Faslodex(Fulvestrant): Treatment Effect, Symptom Relief, Clinical Outcome

Palbociclib was recently approved in combination with letrozole in the United States for first-line treatment of advanced breast cancer. Phase III development is ongoing worldwide, investigating it as first-line treatment of advanced breast cancer, as well as for the treatment of recurrent or advanced breast cancer and high-risk early breast cancer.

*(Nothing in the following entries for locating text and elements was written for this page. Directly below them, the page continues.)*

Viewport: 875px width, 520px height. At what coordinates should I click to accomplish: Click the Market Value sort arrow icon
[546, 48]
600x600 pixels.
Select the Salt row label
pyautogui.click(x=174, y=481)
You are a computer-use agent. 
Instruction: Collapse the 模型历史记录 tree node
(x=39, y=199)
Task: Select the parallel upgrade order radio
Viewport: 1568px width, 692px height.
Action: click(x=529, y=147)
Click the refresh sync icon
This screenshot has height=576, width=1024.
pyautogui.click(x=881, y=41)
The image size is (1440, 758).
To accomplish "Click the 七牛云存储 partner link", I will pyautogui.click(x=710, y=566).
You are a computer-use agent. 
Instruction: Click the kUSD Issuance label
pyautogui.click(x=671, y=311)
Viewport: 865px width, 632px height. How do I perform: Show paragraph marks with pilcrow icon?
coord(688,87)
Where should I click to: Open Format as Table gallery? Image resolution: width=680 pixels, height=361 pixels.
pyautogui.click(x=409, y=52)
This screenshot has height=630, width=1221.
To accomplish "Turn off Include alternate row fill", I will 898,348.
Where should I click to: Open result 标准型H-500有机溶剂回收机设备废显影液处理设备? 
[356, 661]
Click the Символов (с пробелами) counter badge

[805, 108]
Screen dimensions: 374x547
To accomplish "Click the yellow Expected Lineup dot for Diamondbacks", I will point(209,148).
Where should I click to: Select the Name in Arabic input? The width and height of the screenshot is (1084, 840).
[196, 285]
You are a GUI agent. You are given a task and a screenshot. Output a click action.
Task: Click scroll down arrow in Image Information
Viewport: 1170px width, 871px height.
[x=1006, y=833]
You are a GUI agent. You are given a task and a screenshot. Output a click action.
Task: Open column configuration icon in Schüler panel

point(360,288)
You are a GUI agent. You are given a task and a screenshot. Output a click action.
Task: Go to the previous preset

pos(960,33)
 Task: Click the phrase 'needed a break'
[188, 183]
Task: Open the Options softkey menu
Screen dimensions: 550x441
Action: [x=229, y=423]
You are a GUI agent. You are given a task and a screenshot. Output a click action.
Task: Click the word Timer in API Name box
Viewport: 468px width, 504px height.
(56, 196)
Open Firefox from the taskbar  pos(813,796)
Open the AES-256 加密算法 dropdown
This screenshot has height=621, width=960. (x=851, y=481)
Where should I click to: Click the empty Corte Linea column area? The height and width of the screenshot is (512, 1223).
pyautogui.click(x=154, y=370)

Palbociclib, an inhibitor of cyclin-dependent kinases 4 and 6 (CDK4/6), combined with Fulvestrant prolonged progression-free survival in patients with hormone receptor-positive, human epidermal growth factor receptor 2 (HER2)-negative advanced breast cancer.

Trial content

Randomly assigned patients with hormone receptor-positive, HER2-negative advanced breast cancer who had progressed or relapsed on prior endocrine therapy to receive palbociclib plus Fulvestrant or placebo plus Fulvestrant. Overall survival was analyzed; the efficacy of palbociclib, the efficacy of subsequent treatment after disease progression, and safety were evaluated according to prespecified stratification factors such as the presence or absence of sensitivity to endocrine therapy, the presence or absence of visceral metastatic disease, and menopausal status.

Trial results

Among the 521 patients who underwent randomization, the median overall survival was 34.9 months in the palbociclib-Fulvestrant group and 28.0 months in the placebo-Fulvestrant group.

Trial 2 content

Among the 410 patients who were sensitive to prior endocrine therapy, the median overall survival was 39.7 months in the palbociclib-Fulvestrant group and 29.7 months in the placebo-Fulvestrant group. The median duration of subsequent treatment was similar in the two groups, with the palbociclib-Fulvestrant group receiving chemotherapy for a median of 17.6 months and the placebo-Fulvestrant group for 8.8 months. No new safety signals were observed after 44.8 months of follow-up.

Trial results

In patients with hormone receptor-positive, HER2-negative advanced breast cancer who were sensitive to previous endocrine therapy, palbociclib-Fulvestrant prolonged overall survival compared with placebo-Fulvestrant. There was no significant difference in overall survival across the trial groups. Overall survival depends on the patient's sensitivity to previous endocrine therapy.